Self-checking has a pivotal role
In the case of testicular cancer, regular self-testing is very important – just like women should check their breasts regularly. It can help to detect problems at an early stage, or it might be nothing to be worried about – but if you find anything unusual during the regular checks, consult with your GP. Cancer is more treatable if caught in the early stage, so self-checking saves lives.
Mental health and suicidal prevention
Although helping to fund mental health projects earlier, Movember moved to help address the long-term mental health consequences of the COVID-19 pandemic in 2020 by funding 34 different health projects.
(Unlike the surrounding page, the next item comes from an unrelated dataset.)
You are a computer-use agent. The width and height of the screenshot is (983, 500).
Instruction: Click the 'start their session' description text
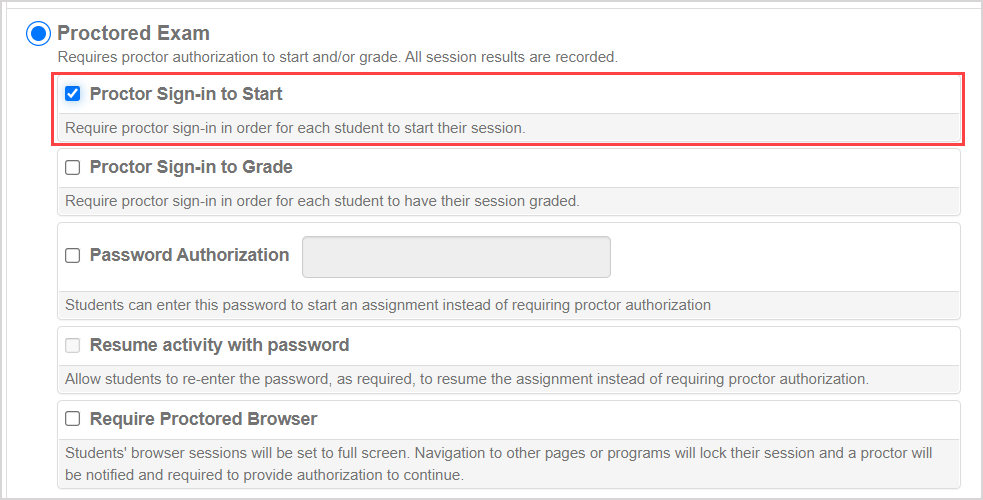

This was followed by other mental health and suicide prevention projects in the next year and they also launched Family Man, an online program for dads. Their mental health and suicide prevention programs have become another pillar of charitable activities along with male cancer prevention. Movember upped its game of raising awareness by educating young people and changing the conversation regarding mental health issues. Their core message is to talk more about it, openly and honestly. They are simultaneously tackling lifting the mental health stigmas and helping people to cope with mental health problems by talking about it to someone trustworthy. For example, many young men in professional sports face these challenges by bringing the athletes, the coaches, and the parents together and encouraging them to have open discussions. Asking for help is the first step on the way to recovery but it’s often the hardest.
In conclusion, Movember is more than just a month where men grow moustaches; it’s a powerful movement that has made significant strides in raising awareness and funds for critical issues affecting men’s health. Over the past decade, my personal connection to Movember has allowed me to witness the positive impact this initiative has on the lives of countless men.
In essence, Movember is not just about growing facial hair; it’s a movement that encourages dialogue, raises awareness, and fosters proactive measures for men’s health.